> TASK STATEMENT: The data should be duplicated exactly, with every word kept as it is.

> DATA LISTING:
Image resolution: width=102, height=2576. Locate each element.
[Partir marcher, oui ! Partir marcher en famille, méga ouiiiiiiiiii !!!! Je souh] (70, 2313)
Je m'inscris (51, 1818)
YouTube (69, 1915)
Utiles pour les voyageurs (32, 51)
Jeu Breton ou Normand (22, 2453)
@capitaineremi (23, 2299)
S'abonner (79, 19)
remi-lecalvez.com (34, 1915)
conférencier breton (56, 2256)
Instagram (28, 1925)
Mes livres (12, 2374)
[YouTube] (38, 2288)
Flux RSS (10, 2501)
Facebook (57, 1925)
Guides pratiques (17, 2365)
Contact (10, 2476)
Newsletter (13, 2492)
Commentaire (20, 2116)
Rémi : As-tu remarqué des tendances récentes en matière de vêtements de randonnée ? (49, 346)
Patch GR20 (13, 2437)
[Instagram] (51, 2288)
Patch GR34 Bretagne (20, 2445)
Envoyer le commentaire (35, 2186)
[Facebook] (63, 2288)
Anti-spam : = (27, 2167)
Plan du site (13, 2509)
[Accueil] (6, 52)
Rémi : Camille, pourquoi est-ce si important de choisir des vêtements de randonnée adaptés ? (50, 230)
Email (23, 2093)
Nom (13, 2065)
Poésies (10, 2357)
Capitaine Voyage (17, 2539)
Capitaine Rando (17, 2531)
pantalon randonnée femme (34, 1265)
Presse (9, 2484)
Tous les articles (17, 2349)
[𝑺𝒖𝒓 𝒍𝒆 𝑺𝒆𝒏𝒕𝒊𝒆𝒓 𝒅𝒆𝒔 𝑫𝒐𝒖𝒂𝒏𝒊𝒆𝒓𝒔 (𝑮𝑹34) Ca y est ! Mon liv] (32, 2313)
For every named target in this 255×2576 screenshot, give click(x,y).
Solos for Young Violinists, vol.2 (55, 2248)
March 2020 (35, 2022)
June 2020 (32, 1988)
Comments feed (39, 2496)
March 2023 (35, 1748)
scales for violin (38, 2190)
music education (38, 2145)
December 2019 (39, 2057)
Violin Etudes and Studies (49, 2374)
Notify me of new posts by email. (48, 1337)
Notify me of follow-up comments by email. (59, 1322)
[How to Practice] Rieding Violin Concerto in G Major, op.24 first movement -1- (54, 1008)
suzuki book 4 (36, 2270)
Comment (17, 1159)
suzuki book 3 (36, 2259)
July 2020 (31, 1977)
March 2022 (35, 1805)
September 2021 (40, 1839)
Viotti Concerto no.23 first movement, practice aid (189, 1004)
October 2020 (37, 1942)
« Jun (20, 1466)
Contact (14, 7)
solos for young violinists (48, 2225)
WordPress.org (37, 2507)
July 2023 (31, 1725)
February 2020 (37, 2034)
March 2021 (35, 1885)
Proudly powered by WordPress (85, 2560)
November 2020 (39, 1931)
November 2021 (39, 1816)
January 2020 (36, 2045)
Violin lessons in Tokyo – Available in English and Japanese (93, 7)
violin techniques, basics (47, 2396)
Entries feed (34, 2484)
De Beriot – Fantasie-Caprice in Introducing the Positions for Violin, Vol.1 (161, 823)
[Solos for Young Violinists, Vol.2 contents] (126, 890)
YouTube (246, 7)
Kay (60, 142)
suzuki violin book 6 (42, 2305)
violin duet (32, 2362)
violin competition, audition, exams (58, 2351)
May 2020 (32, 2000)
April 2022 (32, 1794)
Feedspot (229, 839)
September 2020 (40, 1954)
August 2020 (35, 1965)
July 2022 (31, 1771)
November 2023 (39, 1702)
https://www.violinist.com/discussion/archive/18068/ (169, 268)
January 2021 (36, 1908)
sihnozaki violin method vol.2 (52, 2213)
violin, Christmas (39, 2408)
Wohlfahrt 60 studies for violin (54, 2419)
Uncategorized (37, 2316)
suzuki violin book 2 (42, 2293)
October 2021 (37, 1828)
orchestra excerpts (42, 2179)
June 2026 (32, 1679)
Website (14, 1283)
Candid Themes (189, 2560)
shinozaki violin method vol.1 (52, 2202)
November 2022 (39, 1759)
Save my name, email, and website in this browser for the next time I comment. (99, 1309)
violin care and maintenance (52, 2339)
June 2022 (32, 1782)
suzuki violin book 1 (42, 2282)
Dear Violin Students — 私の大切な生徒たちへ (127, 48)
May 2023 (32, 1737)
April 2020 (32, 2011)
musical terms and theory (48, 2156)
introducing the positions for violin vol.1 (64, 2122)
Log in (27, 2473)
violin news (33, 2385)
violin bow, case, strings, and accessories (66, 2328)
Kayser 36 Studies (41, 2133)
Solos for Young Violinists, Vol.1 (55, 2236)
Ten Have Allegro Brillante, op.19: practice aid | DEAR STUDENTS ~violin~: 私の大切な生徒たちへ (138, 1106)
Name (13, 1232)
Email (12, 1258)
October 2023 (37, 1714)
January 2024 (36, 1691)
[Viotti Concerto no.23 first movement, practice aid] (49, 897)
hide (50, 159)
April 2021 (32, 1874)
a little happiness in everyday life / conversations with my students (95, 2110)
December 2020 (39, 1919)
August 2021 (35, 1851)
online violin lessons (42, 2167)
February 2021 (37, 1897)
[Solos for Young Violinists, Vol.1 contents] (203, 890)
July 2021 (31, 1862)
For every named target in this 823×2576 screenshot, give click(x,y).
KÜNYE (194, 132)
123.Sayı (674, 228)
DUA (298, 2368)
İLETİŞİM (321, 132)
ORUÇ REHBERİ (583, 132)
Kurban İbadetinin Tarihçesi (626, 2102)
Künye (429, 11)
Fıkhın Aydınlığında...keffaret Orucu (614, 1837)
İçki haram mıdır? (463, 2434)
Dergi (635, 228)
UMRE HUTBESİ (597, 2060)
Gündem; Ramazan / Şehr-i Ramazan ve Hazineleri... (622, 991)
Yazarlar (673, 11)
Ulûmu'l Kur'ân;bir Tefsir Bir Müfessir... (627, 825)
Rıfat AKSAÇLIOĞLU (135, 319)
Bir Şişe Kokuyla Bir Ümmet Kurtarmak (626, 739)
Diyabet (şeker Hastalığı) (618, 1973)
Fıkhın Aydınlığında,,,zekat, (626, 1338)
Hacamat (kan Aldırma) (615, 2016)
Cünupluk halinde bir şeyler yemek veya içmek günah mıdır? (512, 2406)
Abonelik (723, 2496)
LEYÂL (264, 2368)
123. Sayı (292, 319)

> ANSWER SPACE:
Image resolution: width=102, height=2576. Locate each element.
[Partir marcher, oui ! Partir marcher en famille, méga ouiiiiiiiiii !!!! Je souh] (70, 2313)
Je m'inscris (51, 1818)
YouTube (69, 1915)
Utiles pour les voyageurs (32, 51)
Jeu Breton ou Normand (22, 2453)
@capitaineremi (23, 2299)
S'abonner (79, 19)
remi-lecalvez.com (34, 1915)
conférencier breton (56, 2256)
Instagram (28, 1925)
Mes livres (12, 2374)
[YouTube] (38, 2288)
Flux RSS (10, 2501)
Facebook (57, 1925)
Guides pratiques (17, 2365)
Contact (10, 2476)
Newsletter (13, 2492)
Commentaire (20, 2116)
Rémi : As-tu remarqué des tendances récentes en matière de vêtements de randonnée ? (49, 346)
Patch GR20 (13, 2437)
[Instagram] (51, 2288)
Patch GR34 Bretagne (20, 2445)
Envoyer le commentaire (35, 2186)
[Facebook] (63, 2288)
Anti-spam : = (27, 2167)
Plan du site (13, 2509)
[Accueil] (6, 52)
Rémi : Camille, pourquoi est-ce si important de choisir des vêtements de randonnée adaptés ? (50, 230)
Email (23, 2093)
Nom (13, 2065)
Poésies (10, 2357)
Capitaine Voyage (17, 2539)
Capitaine Rando (17, 2531)
pantalon randonnée femme (34, 1265)
Presse (9, 2484)
Tous les articles (17, 2349)
[𝑺𝒖𝒓 𝒍𝒆 𝑺𝒆𝒏𝒕𝒊𝒆𝒓 𝒅𝒆𝒔 𝑫𝒐𝒖𝒂𝒏𝒊𝒆𝒓𝒔 (𝑮𝑹34) Ca y est ! Mon liv] (32, 2313)
For every named target in this 255×2576 screenshot, give click(x,y).
Solos for Young Violinists, vol.2 (55, 2248)
March 2020 (35, 2022)
June 2020 (32, 1988)
Comments feed (39, 2496)
March 2023 (35, 1748)
scales for violin (38, 2190)
music education (38, 2145)
December 2019 (39, 2057)
Violin Etudes and Studies (49, 2374)
Notify me of new posts by email. (48, 1337)
Notify me of follow-up comments by email. (59, 1322)
[How to Practice] Rieding Violin Concerto in G Major, op.24 first movement -1- (54, 1008)
suzuki book 4 (36, 2270)
Comment (17, 1159)
suzuki book 3 (36, 2259)
July 2020 (31, 1977)
March 2022 (35, 1805)
September 2021 (40, 1839)
Viotti Concerto no.23 first movement, practice aid (189, 1004)
October 2020 (37, 1942)
« Jun (20, 1466)
Contact (14, 7)
solos for young violinists (48, 2225)
WordPress.org (37, 2507)
July 2023 (31, 1725)
February 2020 (37, 2034)
March 2021 (35, 1885)
Proudly powered by WordPress (85, 2560)
November 2020 (39, 1931)
November 2021 (39, 1816)
January 2020 (36, 2045)
Violin lessons in Tokyo – Available in English and Japanese (93, 7)
violin techniques, basics (47, 2396)
Entries feed (34, 2484)
De Beriot – Fantasie-Caprice in Introducing the Positions for Violin, Vol.1 (161, 823)
[Solos for Young Violinists, Vol.2 contents] (126, 890)
YouTube (246, 7)
Kay (60, 142)
suzuki violin book 6 (42, 2305)
violin duet (32, 2362)
violin competition, audition, exams (58, 2351)
May 2020 (32, 2000)
April 2022 (32, 1794)
Feedspot (229, 839)
September 2020 (40, 1954)
August 2020 (35, 1965)
July 2022 (31, 1771)
November 2023 (39, 1702)
https://www.violinist.com/discussion/archive/18068/ (169, 268)
January 2021 (36, 1908)
sihnozaki violin method vol.2 (52, 2213)
violin, Christmas (39, 2408)
Wohlfahrt 60 studies for violin (54, 2419)
Uncategorized (37, 2316)
suzuki violin book 2 (42, 2293)
October 2021 (37, 1828)
orchestra excerpts (42, 2179)
June 2026 (32, 1679)
Website (14, 1283)
Candid Themes (189, 2560)
shinozaki violin method vol.1 (52, 2202)
November 2022 (39, 1759)
Save my name, email, and website in this browser for the next time I comment. (99, 1309)
violin care and maintenance (52, 2339)
June 2022 (32, 1782)
suzuki violin book 1 (42, 2282)
Dear Violin Students — 私の大切な生徒たちへ (127, 48)
May 2023 (32, 1737)
April 2020 (32, 2011)
musical terms and theory (48, 2156)
introducing the positions for violin vol.1 (64, 2122)
Log in (27, 2473)
violin news (33, 2385)
violin bow, case, strings, and accessories (66, 2328)
Kayser 36 Studies (41, 2133)
Solos for Young Violinists, Vol.1 (55, 2236)
Ten Have Allegro Brillante, op.19: practice aid | DEAR STUDENTS ~violin~: 私の大切な生徒たちへ (138, 1106)
Name (13, 1232)
Email (12, 1258)
October 2023 (37, 1714)
January 2024 (36, 1691)
[Viotti Concerto no.23 first movement, practice aid] (49, 897)
hide (50, 159)
April 2021 (32, 1874)
a little happiness in everyday life / conversations with my students (95, 2110)
December 2020 (39, 1919)
August 2021 (35, 1851)
online violin lessons (42, 2167)
February 2021 (37, 1897)
[Solos for Young Violinists, Vol.1 contents] (203, 890)
July 2021 (31, 1862)
For every named target in this 823×2576 screenshot, give click(x,y).
KÜNYE (194, 132)
123.Sayı (674, 228)
DUA (298, 2368)
İLETİŞİM (321, 132)
ORUÇ REHBERİ (583, 132)
Kurban İbadetinin Tarihçesi (626, 2102)
Künye (429, 11)
Fıkhın Aydınlığında...keffaret Orucu (614, 1837)
İçki haram mıdır? (463, 2434)
Dergi (635, 228)
UMRE HUTBESİ (597, 2060)
Gündem; Ramazan / Şehr-i Ramazan ve Hazineleri... (622, 991)
Yazarlar (673, 11)
Ulûmu'l Kur'ân;bir Tefsir Bir Müfessir... (627, 825)
Rıfat AKSAÇLIOĞLU (135, 319)
Bir Şişe Kokuyla Bir Ümmet Kurtarmak (626, 739)
Diyabet (şeker Hastalığı) (618, 1973)
Fıkhın Aydınlığında,,,zekat, (626, 1338)
Hacamat (kan Aldırma) (615, 2016)
Cünupluk halinde bir şeyler yemek veya içmek günah mıdır? (512, 2406)
Abonelik (723, 2496)
LEYÂL (264, 2368)
123. Sayı (292, 319)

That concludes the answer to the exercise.